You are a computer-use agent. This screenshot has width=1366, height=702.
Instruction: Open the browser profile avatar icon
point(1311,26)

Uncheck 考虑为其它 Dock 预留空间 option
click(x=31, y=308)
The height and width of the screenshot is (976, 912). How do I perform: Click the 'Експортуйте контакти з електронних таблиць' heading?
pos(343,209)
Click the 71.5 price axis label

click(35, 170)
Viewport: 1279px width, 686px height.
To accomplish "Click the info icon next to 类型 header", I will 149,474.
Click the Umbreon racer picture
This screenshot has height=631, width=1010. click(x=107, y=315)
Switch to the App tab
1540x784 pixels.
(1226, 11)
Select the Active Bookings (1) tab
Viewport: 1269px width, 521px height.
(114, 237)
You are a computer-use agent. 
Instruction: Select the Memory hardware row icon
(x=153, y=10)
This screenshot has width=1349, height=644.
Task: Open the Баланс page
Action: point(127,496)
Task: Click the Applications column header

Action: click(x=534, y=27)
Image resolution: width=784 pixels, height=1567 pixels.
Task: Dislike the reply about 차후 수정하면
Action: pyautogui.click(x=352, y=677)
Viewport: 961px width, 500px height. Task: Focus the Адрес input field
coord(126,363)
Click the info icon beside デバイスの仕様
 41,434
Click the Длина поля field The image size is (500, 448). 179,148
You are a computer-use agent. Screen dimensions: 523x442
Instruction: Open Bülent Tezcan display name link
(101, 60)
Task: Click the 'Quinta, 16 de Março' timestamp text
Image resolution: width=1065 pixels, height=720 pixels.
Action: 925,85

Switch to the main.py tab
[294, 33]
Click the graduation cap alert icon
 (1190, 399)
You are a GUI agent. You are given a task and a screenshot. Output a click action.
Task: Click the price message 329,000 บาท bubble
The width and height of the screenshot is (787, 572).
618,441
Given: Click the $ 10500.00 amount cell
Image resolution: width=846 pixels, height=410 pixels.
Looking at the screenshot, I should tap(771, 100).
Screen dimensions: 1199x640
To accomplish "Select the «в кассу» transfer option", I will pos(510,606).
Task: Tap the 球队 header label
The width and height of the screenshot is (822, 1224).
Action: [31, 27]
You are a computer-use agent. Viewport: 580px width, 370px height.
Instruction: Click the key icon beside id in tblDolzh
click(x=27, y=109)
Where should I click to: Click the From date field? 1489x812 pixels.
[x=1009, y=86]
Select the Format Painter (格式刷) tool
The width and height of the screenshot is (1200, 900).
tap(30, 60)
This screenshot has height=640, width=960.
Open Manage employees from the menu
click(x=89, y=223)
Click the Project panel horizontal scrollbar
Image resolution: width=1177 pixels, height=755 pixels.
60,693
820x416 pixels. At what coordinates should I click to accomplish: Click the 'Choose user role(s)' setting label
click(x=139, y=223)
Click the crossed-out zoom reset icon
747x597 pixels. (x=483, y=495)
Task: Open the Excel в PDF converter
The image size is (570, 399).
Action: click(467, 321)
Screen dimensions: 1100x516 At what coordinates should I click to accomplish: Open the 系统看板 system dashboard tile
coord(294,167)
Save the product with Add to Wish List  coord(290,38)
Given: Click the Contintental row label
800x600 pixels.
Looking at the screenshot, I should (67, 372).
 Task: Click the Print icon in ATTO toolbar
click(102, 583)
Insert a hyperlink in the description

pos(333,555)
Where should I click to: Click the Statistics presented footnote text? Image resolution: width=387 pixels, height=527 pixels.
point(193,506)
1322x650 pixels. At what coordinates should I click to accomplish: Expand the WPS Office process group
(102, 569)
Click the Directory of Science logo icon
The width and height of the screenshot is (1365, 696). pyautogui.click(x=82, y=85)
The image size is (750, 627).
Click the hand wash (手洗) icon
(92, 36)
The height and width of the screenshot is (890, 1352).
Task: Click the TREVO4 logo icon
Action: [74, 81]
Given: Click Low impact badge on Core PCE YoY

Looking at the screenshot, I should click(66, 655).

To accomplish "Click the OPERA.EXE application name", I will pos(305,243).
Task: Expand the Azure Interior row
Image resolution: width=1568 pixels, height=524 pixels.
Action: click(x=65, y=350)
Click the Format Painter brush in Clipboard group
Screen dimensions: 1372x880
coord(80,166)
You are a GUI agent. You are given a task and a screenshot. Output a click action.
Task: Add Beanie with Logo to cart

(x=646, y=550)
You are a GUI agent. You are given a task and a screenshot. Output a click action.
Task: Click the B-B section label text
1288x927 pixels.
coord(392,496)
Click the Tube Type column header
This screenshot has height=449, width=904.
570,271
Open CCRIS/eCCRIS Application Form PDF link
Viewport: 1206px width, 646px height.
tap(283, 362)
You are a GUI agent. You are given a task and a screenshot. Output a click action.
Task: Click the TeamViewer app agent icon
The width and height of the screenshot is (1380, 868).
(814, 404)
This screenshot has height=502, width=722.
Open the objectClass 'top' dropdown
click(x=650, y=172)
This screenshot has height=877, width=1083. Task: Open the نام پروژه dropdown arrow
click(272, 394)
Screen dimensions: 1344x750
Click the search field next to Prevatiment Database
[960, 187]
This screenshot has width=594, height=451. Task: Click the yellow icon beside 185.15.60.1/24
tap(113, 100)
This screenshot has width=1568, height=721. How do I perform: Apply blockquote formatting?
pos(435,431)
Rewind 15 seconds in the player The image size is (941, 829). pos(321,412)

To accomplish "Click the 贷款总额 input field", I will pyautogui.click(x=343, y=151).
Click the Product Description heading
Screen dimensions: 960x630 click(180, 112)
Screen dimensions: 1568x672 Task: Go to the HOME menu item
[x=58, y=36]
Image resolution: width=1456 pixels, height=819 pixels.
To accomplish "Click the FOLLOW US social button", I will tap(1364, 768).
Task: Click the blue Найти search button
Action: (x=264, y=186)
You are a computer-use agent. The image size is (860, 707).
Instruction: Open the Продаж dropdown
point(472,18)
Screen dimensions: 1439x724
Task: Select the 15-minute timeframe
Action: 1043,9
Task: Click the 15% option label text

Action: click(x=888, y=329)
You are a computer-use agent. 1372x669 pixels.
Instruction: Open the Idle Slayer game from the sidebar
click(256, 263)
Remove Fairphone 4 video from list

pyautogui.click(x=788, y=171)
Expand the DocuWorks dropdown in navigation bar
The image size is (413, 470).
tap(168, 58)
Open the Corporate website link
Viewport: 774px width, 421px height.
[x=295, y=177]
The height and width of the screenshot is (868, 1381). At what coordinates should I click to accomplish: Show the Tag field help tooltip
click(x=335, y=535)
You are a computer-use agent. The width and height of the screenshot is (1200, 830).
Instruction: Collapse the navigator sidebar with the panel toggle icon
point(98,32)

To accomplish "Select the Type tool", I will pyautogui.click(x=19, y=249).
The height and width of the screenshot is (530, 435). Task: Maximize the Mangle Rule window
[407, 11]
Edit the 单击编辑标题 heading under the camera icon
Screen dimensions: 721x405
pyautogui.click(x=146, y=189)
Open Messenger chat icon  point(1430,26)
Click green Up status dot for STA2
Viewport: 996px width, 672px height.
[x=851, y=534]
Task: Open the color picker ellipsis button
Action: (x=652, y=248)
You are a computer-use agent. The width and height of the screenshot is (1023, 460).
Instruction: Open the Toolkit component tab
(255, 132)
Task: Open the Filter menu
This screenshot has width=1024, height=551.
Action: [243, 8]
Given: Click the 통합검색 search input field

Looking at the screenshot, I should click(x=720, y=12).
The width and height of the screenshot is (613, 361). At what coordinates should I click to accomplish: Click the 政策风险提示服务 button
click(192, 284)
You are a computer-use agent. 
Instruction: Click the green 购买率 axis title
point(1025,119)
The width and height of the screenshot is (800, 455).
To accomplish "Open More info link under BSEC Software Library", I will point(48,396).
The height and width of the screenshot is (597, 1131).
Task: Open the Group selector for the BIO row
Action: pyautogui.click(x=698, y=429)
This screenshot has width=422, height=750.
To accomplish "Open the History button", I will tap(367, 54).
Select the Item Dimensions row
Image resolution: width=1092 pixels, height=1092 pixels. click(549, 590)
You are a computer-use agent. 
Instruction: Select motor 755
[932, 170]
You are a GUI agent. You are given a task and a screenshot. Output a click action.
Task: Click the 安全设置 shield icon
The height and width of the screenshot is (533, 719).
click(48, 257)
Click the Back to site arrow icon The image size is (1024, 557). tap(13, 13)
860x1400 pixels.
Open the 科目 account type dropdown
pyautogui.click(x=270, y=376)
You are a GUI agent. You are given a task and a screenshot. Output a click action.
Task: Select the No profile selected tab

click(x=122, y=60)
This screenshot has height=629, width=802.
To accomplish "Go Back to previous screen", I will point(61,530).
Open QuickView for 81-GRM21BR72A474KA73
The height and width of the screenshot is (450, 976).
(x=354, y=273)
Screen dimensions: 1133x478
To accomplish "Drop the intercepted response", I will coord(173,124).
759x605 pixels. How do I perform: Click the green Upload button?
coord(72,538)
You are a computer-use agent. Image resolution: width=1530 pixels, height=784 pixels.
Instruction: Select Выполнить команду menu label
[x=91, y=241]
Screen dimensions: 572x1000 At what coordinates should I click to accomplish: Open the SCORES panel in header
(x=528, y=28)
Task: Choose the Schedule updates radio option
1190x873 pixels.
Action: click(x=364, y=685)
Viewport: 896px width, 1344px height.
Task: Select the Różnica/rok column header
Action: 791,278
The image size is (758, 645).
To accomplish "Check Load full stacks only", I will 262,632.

++++

[TASK BRIEF] What is needed is every line from the data above that includes the string "Painter", copied out.

[EXERCISE RESPONSE]
Select the Format Painter (格式刷) tool
Click the Format Painter brush in Clipboard group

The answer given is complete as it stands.